At this point (within the chosen function), if I take an empty “process” (player) object and try to put it into the GUI, the GUI link-up tries to get info from the empty process, which fails (DoesNotUnderstand) and at this point sclang crashes.

Basically, a pretty deep stack, but I couldn’t find out how deep because dumpBackTrace truncates the printout :confused: But, if I do the faulty operation directly as a command (stack is much less deep), then it’s fine, the error is reported normally.

I can guard the offending calls in my code and that’s fine for now. But… DoesNotUnderstand became a lot more complicated in 3.14, with new primitives I think…? Probably some bugs there (very easy to miss something in a primitive).

hjh

A possibly related reproducer (not totally sure):

(
f = { |level = 100|
	protect {
		if(level > 0) {
			f.(level - 1)
		} {
			// "valid result".postln;
			f.doesnotunderstand;
		};
	};
	level
};
)

f.(22);  // grinds much longer than you think but eventually...
ERROR: Message 'doesnotunderstand' not understood.

f.(23);  // grinds, then crashes

The crash disappears if no error is thrown at the bottom of the recursion chain.

Curiously, though, if it’s Error("throw something else").throw at the bottom, rather than the misunderstood message, then f.(22) crashes too.

Without protect it can do a million recursive steps, no problem.

- Dataset excerpt
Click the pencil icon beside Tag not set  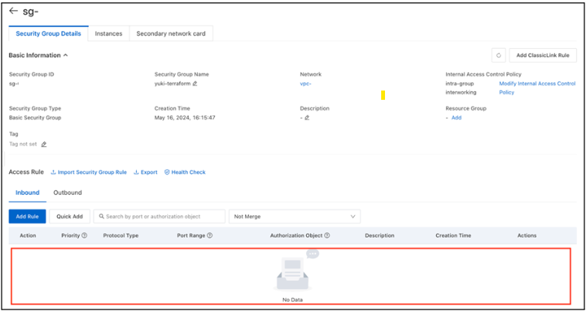click(44, 144)
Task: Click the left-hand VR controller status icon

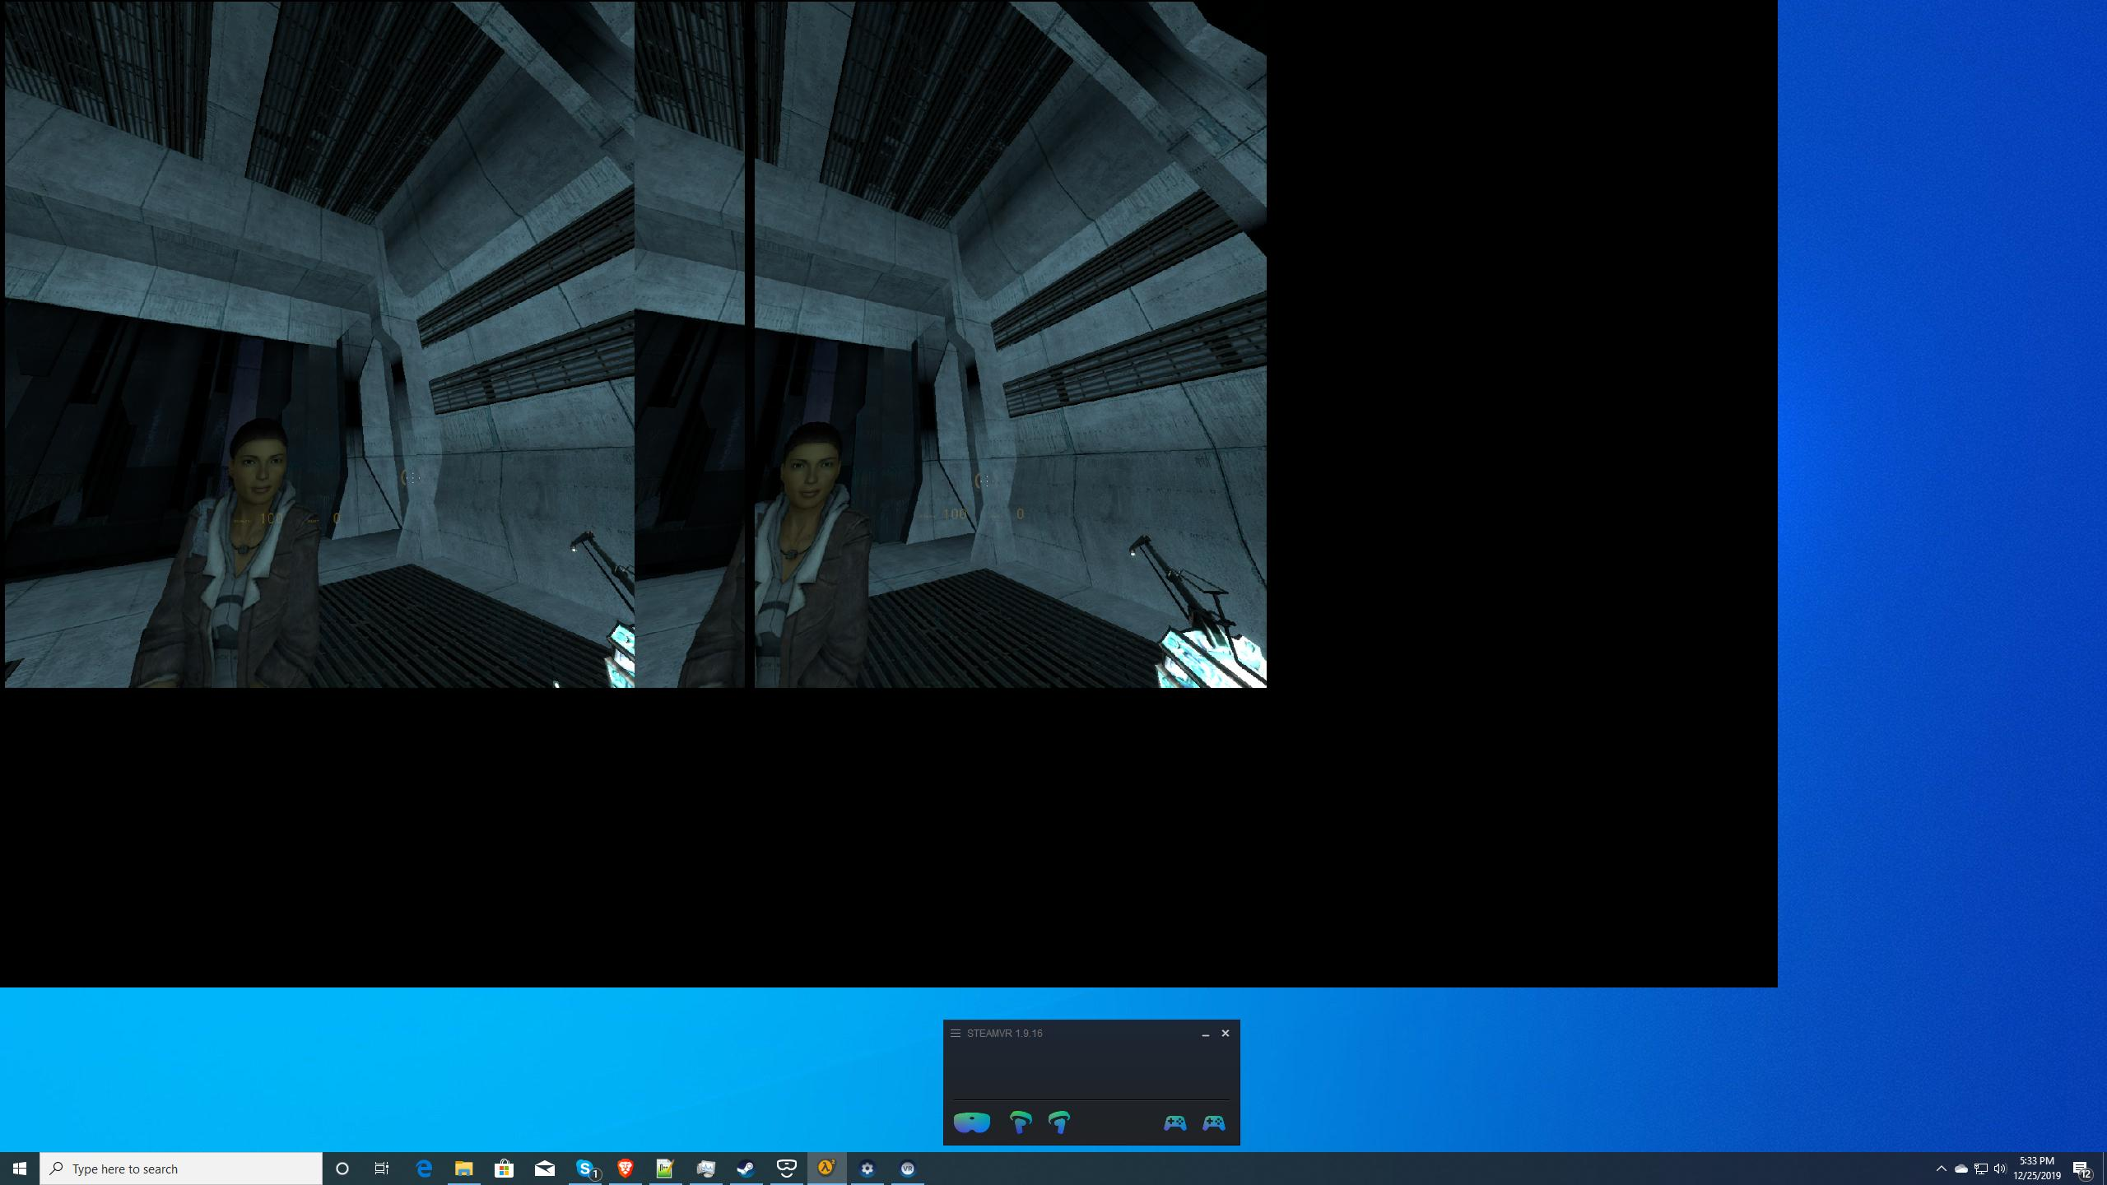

- Exercise instructions
1) Quote the stretch from "Basically, a pretty" through "is reported normally." in the post about the sclang crash, word for word.
2) Pick up the post about the sclang crash from where it stops and keep writing.

- Responses per task
1)
Basically, a pretty deep stack, but I couldn’t find out how deep because dumpBackTrace truncates the printout :confused: But, if I do the faulty operation directly as a command (stack is much less deep), then it’s fine, the error is reported normally.

2)
hjh

I am running: SC 3.14 Dell Laptop OS=Windows 11 RAM=16GB CPU=Intel i7

When I looked up: DoesNotUnderstandError I got this warning:
WARNING: SCDoc: In …_SuperCollider3_14-Install_\HelpSource\Classes\DoesNotUnderstandError.schelp

  • Method new has 4 args, but doc has 3 argument:: tags.

I ran your short code f = { |level = 100| …

Before running SC was using 96MB
I ran f.(22)
After the stack trace is posted:
SC is using 9GB & the total machine memory usage peeks at 97%
SC does not give back the 9GB.

After about 15 minutes (not using the machine) SC memory usage has droped to 4.27GB.

After another 3 hours (not using the machine) SC memory usage has dropped to 1.46GB.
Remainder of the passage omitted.